What he doesn’t know is that we moms have big expectations about Mother’s Day. It’s our day off, our day to relax, our day to do whatever the hell we want, right? Well, not if no one knows what we want to do.

So this year — finally, after 12 Mother’s Days — I took some time to figure out something I would enjoy doing and told my husband about it. Was that so difficult? Not really, especially for someone who is normally so vocal about her opinions. And it saved us both a whole lot of hurt feelings. On my end: I got to do what I wanted. On his end: He didn’t have to deal with the quiet wrath of a disappointed wife.

It’s not that I don’t enjoy the gifts and cards. Handmade or store-bought, I adore all of it. I savor every last word and shed boatloads of tears (see previous post “Confessions of a Mother’s Day Card Sap”).
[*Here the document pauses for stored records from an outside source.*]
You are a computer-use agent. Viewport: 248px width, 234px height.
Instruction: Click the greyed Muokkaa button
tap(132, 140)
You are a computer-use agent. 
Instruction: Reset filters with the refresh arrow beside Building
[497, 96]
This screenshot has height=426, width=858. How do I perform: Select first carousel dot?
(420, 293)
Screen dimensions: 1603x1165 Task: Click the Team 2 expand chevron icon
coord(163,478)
This year, I particularly loved that the kids made me breakfast in bed. Slightly runny eggs and mushy toast is, after all, my favorite. They even did the dishes. But what about after breakfast? Then what?
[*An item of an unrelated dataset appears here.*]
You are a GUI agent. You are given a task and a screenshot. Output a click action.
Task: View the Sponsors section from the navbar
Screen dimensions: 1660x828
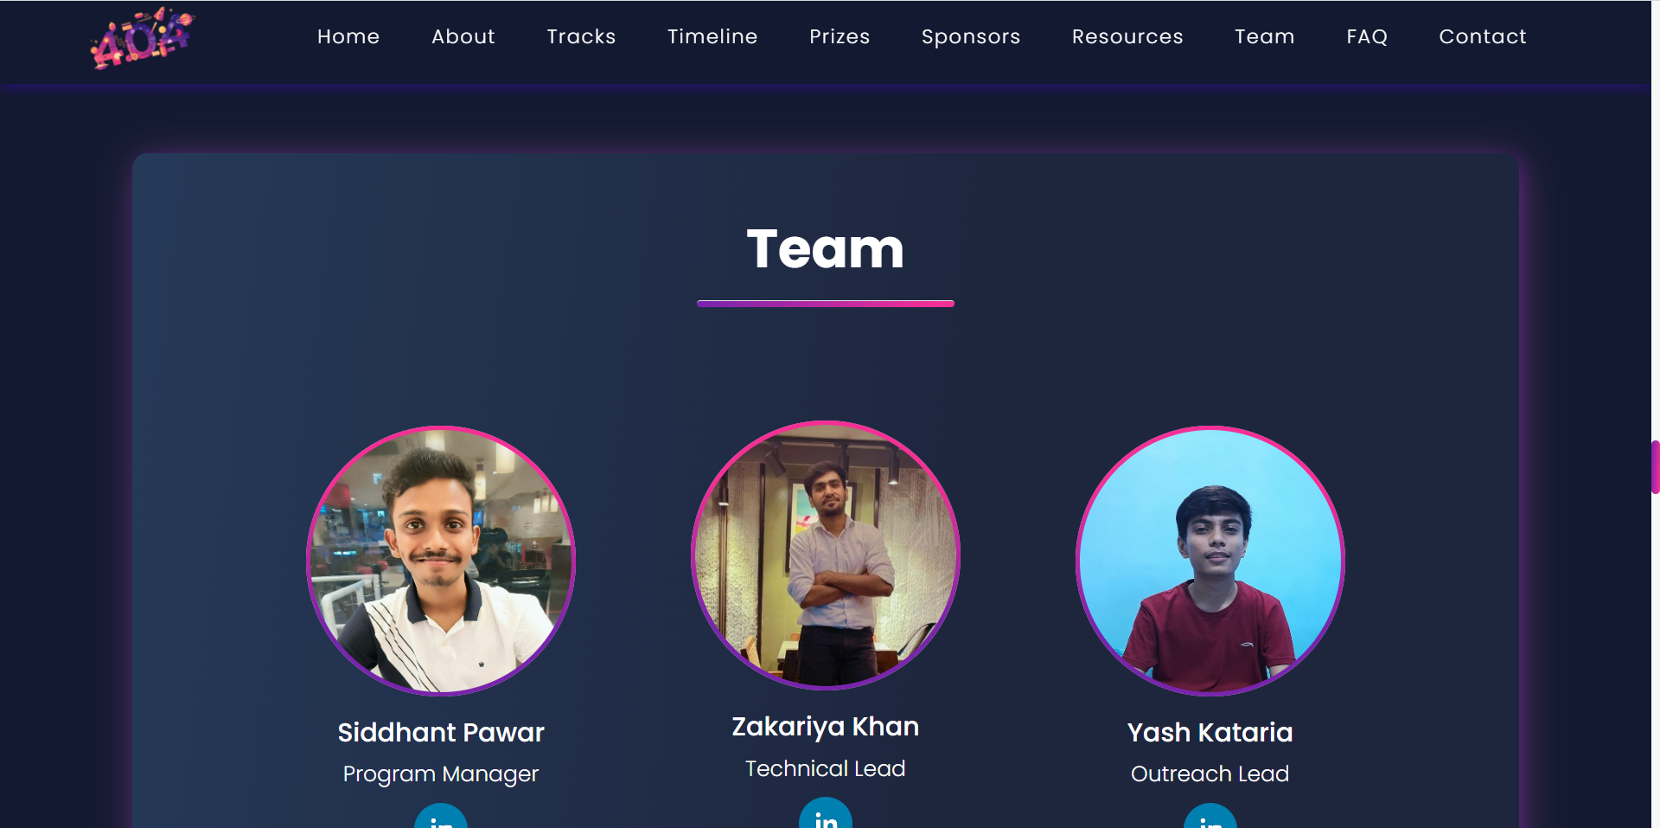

Honestly, the idea of heading to the local nursery and fighting other crabby moms who would rather be getting pedicures (maybe I’m projecting a bit here) for the last hydrangea hanging basket is not my idea of a good time. Do I like planting things? It’s not exactly at the top of my list. I’d rather get that pedicure or go to brunch, especially if mimosas are involved.
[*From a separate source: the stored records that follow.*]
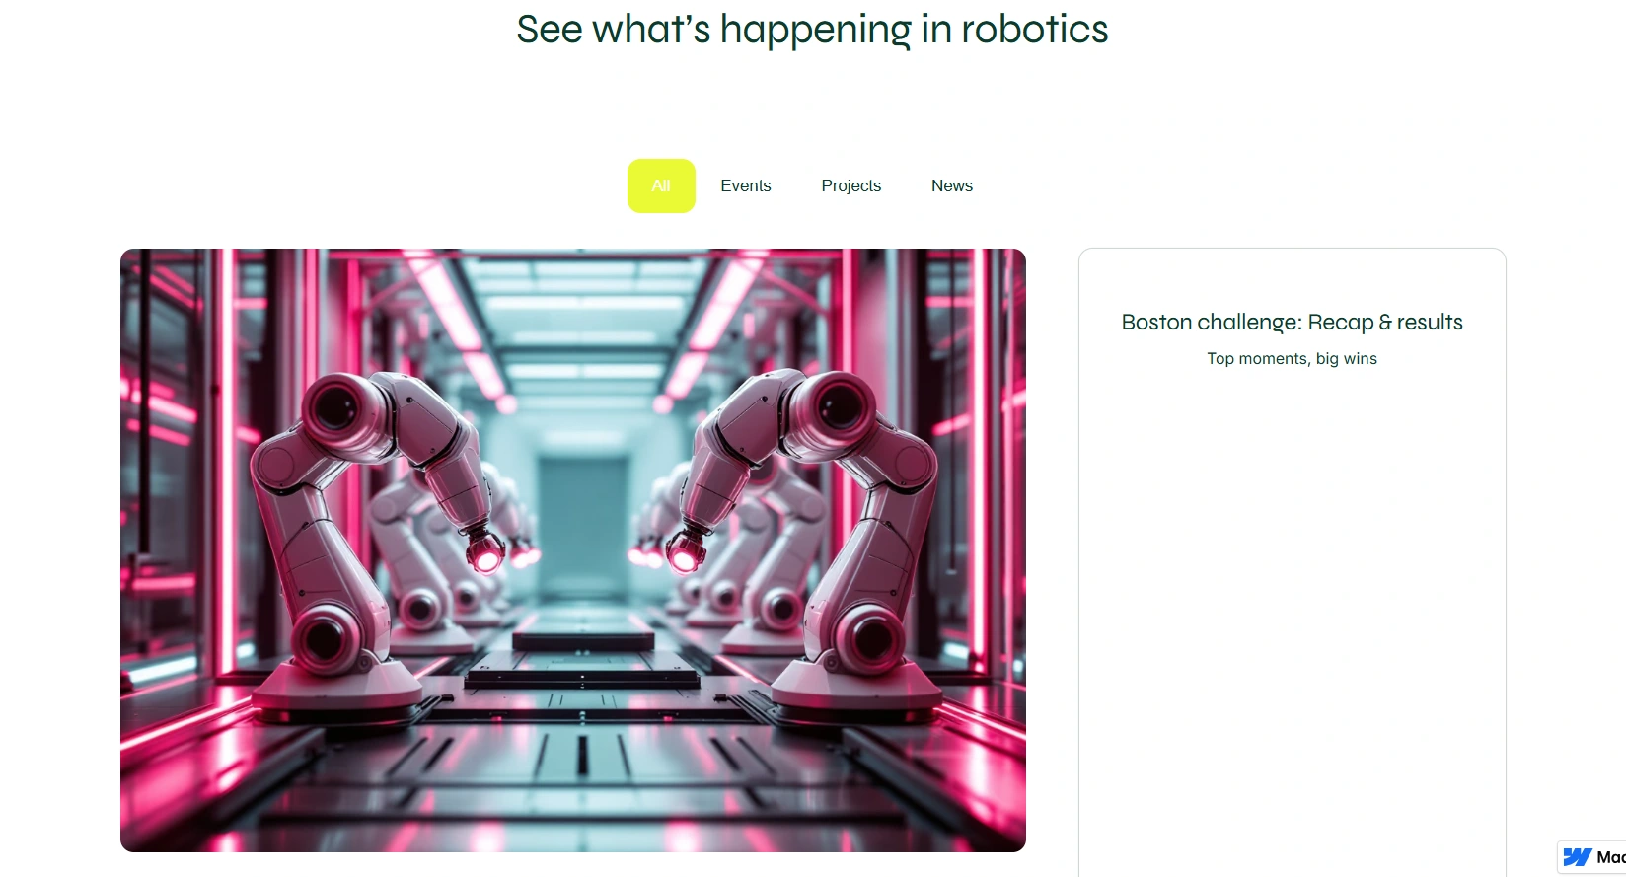Filter posts by Projects

(x=851, y=185)
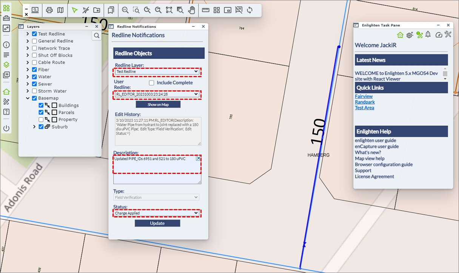Open the Redline Layer dropdown
This screenshot has width=459, height=273.
(x=157, y=71)
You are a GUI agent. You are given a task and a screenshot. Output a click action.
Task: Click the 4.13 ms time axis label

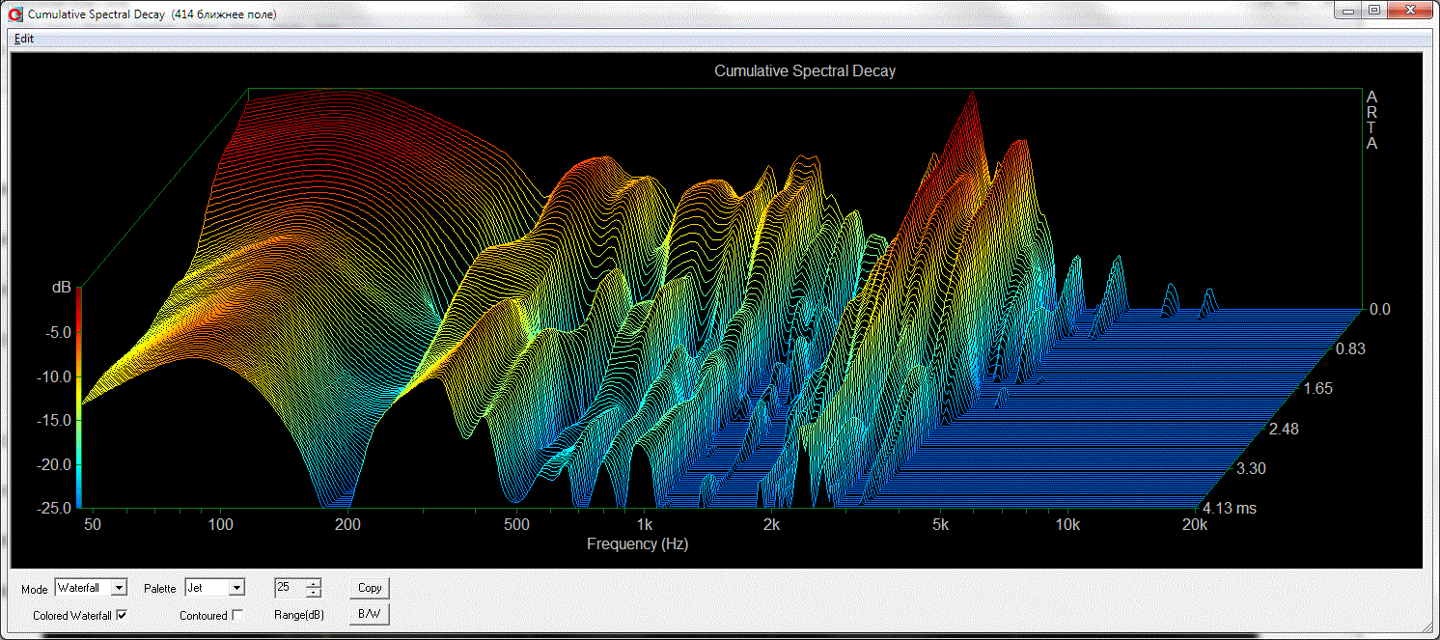(x=1229, y=508)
And that’s how I made Mother’s Day my own. I named the place. I picked the time. I told the kids what to wear (I am the mom after all). And I dragged my little family to the gospel brunch at the House of Blues in Chicago, where the four of us proceeded to get down with Jesus. I am not a very religious person, but that gospel choir’s performance moved me. And, you know, I think my husband and kids liked it too — or at least they did a stellar job pretending they did. I know they enjoyed the all-you-can-eat buffet.

The important thing is that we were together, and Miss Control Freak spent the day her way. Because if mama ain’t happy, ain’t nobody happy…especially on Mother’s Day.

Confessions of a Mother’s Day Card Sap

Yes, it’s true: I am one of those ridiculously over-emotional types who cry while reading greeting cards. I don’t know who comes up with your schmaltz, Mr. Hallmark, but it gets me every time. It doesn’t matter what the melodramatic rambling is about — birth, graduation, wedding, death — because any cause for celebration or sympathy will start the tears flowing.

The worst by far are the Mother’s Day and Father’s Day cards.

I don’t remember being nearly so affected by them before I had children. (Then again, I sometimes have difficulty recalling anything before I had children.)  But once I did have kids, shopping for Mother’s Day and Father’s Day cards for my parents became a big deal — one that absolutely required Kleenex.

This year, as usual, I was crying before I finished the first card. Honestly, it had me at “Happy Mother’s Day.” But then it hit me: I didn’t have anyone to buy a card for. My husband had already bought one for his mother (what a thoughtful son she raised!), and my moms are both gone.

The short story: My birth mother died when I was two and a half, and my paternal aunt, who raised me, passed away in December. Obviously, I never purchased a card for my mother, but I always gave one to my aunt. Whether it was a card made with construction paper and crayons as a child or a dozen roses sent as an adult, she was someone I wanted to celebrate.

This year I’ll be celebrating her a little — actually a lot — differently. My husband and kids are taking me to a gospel brunch at The House of Blues in Chicago. It will be a first for all of us, and my children, frankly, seemed a little dumbfounded when we told them about it. But there are few things I can think of that are more uplifting than a gospel choir.

I’m looking forward to a new experience with my kids this Mother’s Day. And while I didn’t have any cards to shed tears over in the checkout line, I can guarantee the ones my children give me will get the waterworks started. It’s OK, though. They’re worth every tear.